▸ **Text for analysis**:

= Beginning of Section =

Dr. Starkey: Is the hon. Gentleman suggesting that the interests of the military are always wholly at variance with those of NGOs? For example, does not he accept that in conflict prevention the interests of many NGOs and the military tend in the same direction?

Mr. Howarth: I entirely agree, and military personnel at Aldershot who have been involved in conflict zones, with whom I have discussed such matters, have been only too anxious to work with NGOs. The reservations of the military concern the extent to which their role is that of peacekeepers as opposed to peace enforcers. However, that is a matter for another debate.

The Chairman: Order. May we kindly return to the amendment?

Mr. Howarth: Indeed, Mr. Benton. I had anticipated that you might intervene, but was unable to prevent it. You are right to bring me back to the point.

The hon. Member for Richmond Park suggested that the amendment was intended to provide advantage to defence industries. She spoke with near contempt for those industries. People should know about her attitude—particularly those Hampshire people who are represented by a Liberal Democrat. They should know that that is what the Liberal Democrats think. They have contempt for our defence industries, which are hugely successful. Defence exports run at £5 billion a year. The arguments for defence exports were well rehearsed on Second Reading and I do not intend to rerun them now. However, I think that people in the Hampshire constituencies that are currently represented by Liberal Democrat Members of Parliament will be interested to know that at least one hon. Member from that party has such a disparaging attitude to our defence industries.

= End of Section =

▸ **Required tasks**:
(a) Reproduce the passage of the debate excerpt from "Mr. Howarth: I entirely" to "to the point.".
(b) Decide whether each statement below agrees with the debate excerpt, answering yes or no and quoting the words of the debate excerpt that settle it.
(i) Military personnel at Aldershot have been eager to work with NGOs.
(ii) Defense exports run at £5 billion a year.
(iii) The arguments for defense exports are to be rerun in full during this sitting.
(c) Condense the paragraph of the debate excerpt beginning "The hon. Member for Richmond Park suggested" into a short bulleted list that keeps its main facts.

▸ **Collected material**:
= Beginning of Section =

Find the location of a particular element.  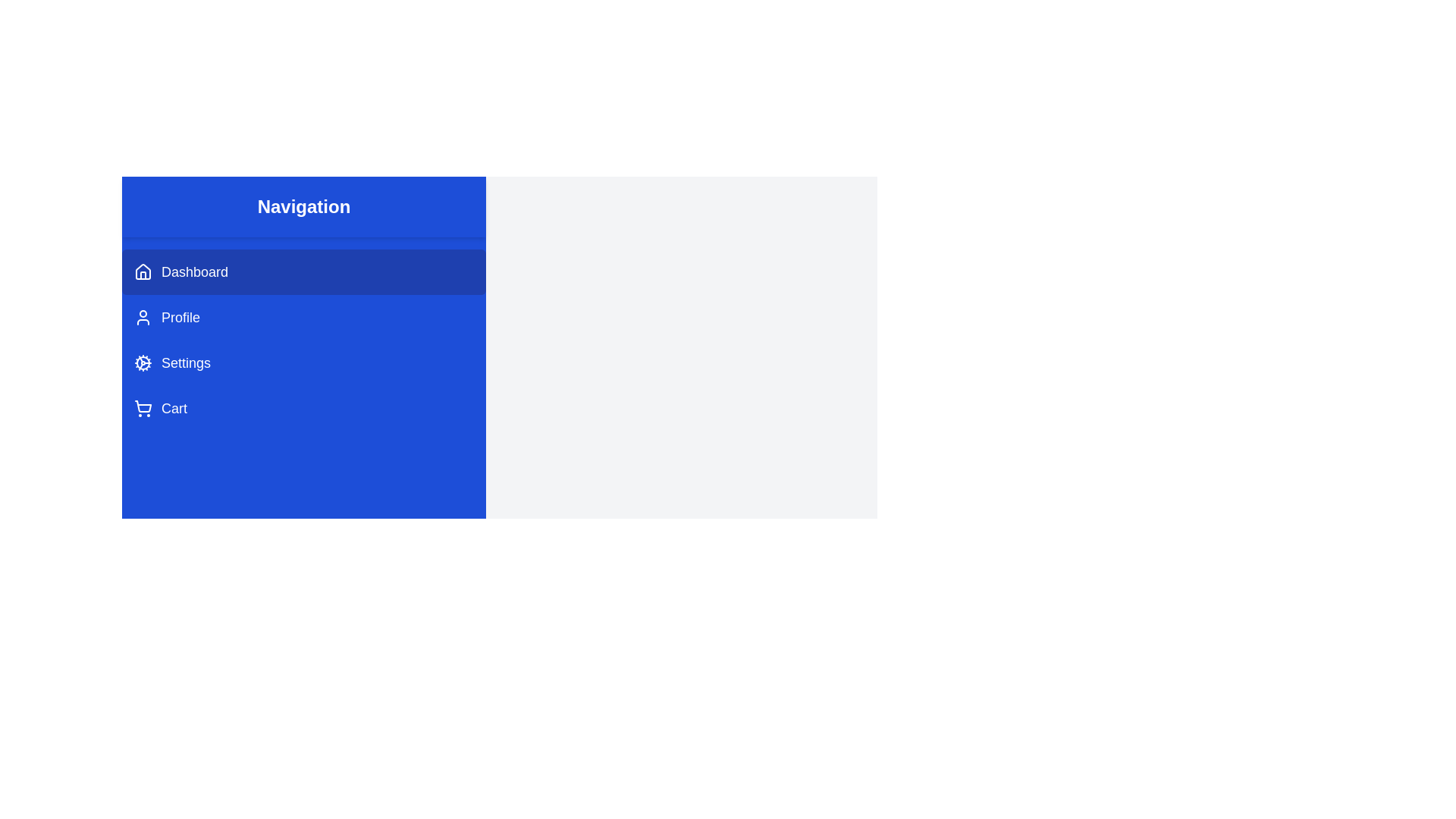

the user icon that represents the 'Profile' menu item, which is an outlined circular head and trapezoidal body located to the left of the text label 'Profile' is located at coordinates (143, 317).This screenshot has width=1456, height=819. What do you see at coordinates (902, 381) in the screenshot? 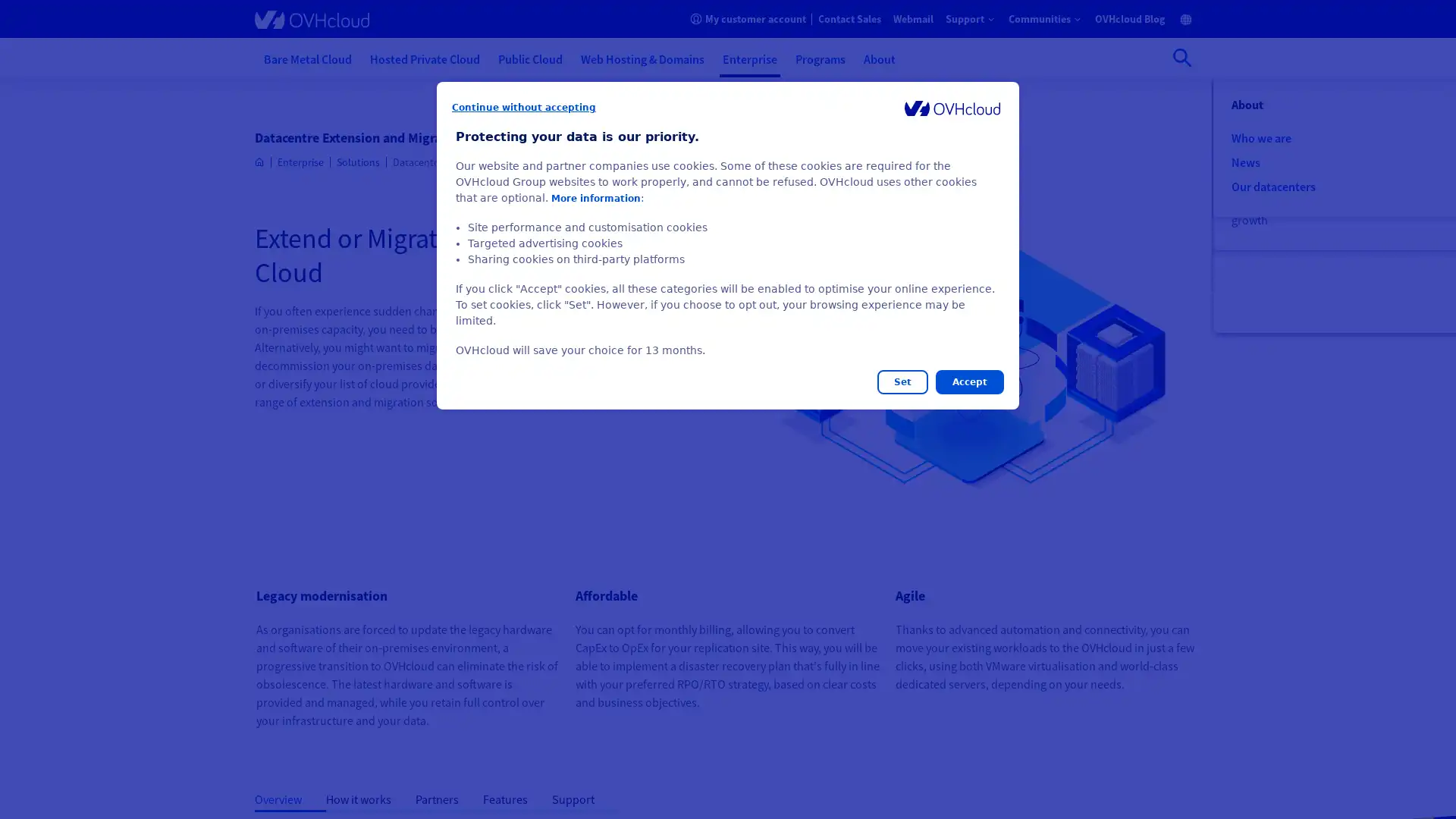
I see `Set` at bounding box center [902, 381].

= End of Section =

▸ **Answers**:
(a)
Mr. Howarth: I entirely agree, and military personnel at Aldershot who have been involved in conflict zones, with whom I have discussed such matters, have been only too anxious to work with NGOs. The reservations of the military concern the extent to which their role is that of peacekeepers as opposed to peace enforcers. However, that is a matter for another debate.

The Chairman: Order. May we kindly return to the amendment?

Mr. Howarth: Indeed, Mr. Benton. I had anticipated that you might intervene, but was unable to prevent it. You are right to bring me back to the point.

(b)
(i) Yes: "have been only too anxious to work with NGOs."
(ii) Yes: "Defence exports run at £5 billion a year."
(iii) No: "I do not intend to rerun them now."

(c)
- The Member for Richmond Park suggested that the amendment was meant to benefit defense industries, and she spoke of those industries with near contempt.
- Her attitude should be known, especially to Hampshire people represented by Liberal Democrats, as showing what that party thinks.
- The defense industries are hugely successful, and defense exports run at £5 billion a year.
- The arguments for defense exports were rehearsed on Second Reading and will not be rerun now.
- People in Hampshire constituencies represented by Liberal Democrats will be interested that at least one Member of that party disparages the defense industries.